4

I have seen a lot of questions relating to formatting times, but none in the particular imported format that I have:

Time <- c(
"22 hours 3 minutes 22 seconds", 
"170 hours 15 minutes 20 seconds", 
"39 seconds", 
"2 days 6 hours 44 minutes 17 seconds", 
"9 hours 54 minutes 36 seconds", 
"357 hours 23 minutes 28 seconds", 
"464 hours 30 minutes 7 seconds", 
"51 seconds", 
"31 hours 39 minutes 2 seconds", 
"355 hours 29 minutes 10 seconds")

Some times contain only "seconds", and others "minutes and seconds", "days, hours, minutes and seconds", "days and seconds", etc.
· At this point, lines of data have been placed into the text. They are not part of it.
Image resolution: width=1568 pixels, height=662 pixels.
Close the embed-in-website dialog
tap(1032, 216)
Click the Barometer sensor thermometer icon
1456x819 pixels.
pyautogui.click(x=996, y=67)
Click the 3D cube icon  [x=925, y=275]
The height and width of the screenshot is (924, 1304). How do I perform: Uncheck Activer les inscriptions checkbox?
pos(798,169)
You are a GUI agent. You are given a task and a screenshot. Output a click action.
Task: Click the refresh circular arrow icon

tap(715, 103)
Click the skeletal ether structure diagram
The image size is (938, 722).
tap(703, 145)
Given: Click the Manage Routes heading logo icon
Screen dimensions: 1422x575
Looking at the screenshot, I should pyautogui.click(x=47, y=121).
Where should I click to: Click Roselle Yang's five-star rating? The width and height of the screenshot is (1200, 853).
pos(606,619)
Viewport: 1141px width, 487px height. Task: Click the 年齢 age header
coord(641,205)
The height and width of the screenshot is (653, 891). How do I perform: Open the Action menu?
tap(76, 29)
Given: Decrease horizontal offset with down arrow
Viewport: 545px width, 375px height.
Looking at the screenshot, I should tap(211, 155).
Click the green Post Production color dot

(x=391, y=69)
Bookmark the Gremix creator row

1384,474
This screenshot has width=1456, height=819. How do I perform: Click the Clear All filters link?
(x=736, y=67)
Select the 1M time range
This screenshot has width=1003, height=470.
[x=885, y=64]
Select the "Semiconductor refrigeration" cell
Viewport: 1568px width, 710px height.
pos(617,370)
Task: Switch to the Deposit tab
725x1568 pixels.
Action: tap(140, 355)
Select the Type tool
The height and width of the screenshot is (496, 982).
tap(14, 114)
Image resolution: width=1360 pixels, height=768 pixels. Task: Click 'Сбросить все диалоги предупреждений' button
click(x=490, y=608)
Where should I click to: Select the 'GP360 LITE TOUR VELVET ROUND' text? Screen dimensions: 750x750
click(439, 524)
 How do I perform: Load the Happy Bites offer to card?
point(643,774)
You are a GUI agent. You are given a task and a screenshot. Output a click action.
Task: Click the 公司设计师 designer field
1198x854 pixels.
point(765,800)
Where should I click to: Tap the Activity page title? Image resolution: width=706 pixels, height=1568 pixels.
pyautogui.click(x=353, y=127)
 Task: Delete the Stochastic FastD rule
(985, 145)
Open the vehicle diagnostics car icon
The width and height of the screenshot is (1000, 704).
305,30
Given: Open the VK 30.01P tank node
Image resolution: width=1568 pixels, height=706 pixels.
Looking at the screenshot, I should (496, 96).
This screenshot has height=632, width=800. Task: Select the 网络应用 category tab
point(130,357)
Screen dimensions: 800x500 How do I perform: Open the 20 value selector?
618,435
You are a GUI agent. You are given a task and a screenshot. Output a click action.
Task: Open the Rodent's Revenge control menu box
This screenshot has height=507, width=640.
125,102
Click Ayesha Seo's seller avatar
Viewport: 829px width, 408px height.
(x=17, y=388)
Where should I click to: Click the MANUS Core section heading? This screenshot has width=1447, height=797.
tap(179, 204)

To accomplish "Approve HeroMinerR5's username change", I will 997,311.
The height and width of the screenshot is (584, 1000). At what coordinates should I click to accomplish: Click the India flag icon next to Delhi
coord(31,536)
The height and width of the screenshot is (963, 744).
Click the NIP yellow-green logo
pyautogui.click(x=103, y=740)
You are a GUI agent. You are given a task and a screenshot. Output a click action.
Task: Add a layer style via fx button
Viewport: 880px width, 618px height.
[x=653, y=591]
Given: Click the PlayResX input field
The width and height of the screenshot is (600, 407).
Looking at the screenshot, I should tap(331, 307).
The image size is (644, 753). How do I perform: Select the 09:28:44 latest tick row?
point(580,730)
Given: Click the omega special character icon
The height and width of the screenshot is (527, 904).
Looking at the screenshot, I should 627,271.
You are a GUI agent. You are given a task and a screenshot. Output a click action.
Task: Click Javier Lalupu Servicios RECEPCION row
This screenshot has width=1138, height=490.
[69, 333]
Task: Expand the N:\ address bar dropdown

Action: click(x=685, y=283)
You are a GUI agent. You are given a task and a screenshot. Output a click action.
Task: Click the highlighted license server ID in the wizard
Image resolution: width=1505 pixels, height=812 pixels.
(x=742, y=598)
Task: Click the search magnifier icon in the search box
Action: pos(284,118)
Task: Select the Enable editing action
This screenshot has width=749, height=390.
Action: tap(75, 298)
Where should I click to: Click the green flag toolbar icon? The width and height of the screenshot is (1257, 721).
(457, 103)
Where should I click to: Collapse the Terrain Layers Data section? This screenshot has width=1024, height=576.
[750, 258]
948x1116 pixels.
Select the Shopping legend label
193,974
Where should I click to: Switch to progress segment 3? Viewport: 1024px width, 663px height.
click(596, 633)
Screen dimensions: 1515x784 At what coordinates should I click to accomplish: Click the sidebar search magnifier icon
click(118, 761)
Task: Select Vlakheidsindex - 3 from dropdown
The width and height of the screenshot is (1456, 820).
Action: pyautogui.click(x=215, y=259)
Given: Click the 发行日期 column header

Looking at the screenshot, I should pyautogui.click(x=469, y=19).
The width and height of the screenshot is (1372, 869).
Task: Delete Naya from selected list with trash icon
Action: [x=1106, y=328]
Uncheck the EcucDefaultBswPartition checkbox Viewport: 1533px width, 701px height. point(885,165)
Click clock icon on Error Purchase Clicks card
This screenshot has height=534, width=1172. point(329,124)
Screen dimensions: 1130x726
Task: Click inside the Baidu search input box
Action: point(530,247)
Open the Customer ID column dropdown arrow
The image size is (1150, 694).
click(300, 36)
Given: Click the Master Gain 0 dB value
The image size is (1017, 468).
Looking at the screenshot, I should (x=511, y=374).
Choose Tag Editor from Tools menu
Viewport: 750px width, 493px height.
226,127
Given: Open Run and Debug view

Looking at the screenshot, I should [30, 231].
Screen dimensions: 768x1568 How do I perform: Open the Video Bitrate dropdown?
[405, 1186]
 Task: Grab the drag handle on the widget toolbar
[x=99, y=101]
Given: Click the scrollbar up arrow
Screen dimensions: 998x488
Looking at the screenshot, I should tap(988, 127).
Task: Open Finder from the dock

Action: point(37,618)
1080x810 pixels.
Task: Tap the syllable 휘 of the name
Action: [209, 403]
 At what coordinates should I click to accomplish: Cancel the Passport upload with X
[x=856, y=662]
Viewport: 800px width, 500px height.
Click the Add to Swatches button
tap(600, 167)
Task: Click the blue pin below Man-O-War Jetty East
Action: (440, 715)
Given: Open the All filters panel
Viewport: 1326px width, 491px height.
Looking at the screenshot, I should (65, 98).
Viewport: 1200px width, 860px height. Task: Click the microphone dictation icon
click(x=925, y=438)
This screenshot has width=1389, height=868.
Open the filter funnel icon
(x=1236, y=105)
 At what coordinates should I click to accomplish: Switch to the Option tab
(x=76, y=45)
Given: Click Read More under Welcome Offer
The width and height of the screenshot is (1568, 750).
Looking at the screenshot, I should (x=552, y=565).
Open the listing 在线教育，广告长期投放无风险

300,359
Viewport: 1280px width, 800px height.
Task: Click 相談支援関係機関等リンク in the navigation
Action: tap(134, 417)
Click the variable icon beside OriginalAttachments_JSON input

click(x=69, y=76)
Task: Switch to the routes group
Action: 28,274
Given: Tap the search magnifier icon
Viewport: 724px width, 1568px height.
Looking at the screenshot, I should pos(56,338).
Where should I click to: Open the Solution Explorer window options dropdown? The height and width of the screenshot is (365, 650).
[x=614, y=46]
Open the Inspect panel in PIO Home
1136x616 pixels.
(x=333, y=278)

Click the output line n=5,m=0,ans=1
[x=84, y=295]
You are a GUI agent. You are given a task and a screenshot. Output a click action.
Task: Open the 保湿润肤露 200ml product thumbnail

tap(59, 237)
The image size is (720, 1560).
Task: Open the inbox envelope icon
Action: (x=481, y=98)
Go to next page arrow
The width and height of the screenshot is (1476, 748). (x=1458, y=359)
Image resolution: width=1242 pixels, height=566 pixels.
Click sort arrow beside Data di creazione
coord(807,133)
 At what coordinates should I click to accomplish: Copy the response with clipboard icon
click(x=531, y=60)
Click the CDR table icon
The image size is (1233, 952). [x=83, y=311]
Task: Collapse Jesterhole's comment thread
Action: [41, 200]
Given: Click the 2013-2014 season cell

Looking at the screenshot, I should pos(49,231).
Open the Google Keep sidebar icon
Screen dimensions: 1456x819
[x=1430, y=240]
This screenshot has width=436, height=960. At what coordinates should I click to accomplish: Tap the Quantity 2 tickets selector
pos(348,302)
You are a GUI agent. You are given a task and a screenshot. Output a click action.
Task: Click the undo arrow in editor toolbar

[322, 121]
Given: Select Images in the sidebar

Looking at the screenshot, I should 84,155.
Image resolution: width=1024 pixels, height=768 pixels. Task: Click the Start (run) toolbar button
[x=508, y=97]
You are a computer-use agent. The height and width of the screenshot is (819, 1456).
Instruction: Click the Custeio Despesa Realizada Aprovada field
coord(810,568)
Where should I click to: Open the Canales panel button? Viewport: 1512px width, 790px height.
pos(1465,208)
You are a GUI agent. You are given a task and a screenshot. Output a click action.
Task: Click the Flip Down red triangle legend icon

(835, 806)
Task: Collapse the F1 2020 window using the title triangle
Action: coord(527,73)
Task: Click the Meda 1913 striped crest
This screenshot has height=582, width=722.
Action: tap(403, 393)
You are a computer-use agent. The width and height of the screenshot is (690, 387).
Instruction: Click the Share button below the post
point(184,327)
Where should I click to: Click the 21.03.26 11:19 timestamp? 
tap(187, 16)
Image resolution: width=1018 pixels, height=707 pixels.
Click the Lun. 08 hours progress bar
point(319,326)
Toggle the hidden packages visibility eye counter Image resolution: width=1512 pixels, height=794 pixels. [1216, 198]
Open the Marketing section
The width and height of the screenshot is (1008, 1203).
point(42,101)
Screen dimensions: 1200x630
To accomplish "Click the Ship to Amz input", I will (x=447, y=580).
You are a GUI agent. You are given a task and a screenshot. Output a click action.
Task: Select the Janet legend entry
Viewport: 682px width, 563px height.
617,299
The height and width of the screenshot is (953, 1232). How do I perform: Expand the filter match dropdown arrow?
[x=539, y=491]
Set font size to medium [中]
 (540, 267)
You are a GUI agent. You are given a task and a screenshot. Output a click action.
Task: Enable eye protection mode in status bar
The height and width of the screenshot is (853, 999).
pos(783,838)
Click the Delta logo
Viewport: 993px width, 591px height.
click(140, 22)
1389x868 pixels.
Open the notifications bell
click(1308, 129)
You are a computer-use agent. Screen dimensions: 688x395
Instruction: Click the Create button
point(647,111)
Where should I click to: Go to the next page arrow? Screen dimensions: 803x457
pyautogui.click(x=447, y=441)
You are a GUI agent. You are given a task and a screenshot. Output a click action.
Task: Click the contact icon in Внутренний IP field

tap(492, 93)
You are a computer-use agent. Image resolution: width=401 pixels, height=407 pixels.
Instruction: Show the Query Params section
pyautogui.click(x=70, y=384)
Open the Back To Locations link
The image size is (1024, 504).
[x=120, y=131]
There are also NA values that I need to keep. How can I get this character vector to calculate (i.e., add days, hours, minutes, seconds) numeric total days?

For example:

Time
8.10
19.3
0.68
2.28
48.1
0.00
0.70
0.1
3.2
13.9

Thank you!

EDIT

Old question, but a simple lubridate call does the trick now:

(period_to_seconds(period(time)) / 86400) %>% round(2)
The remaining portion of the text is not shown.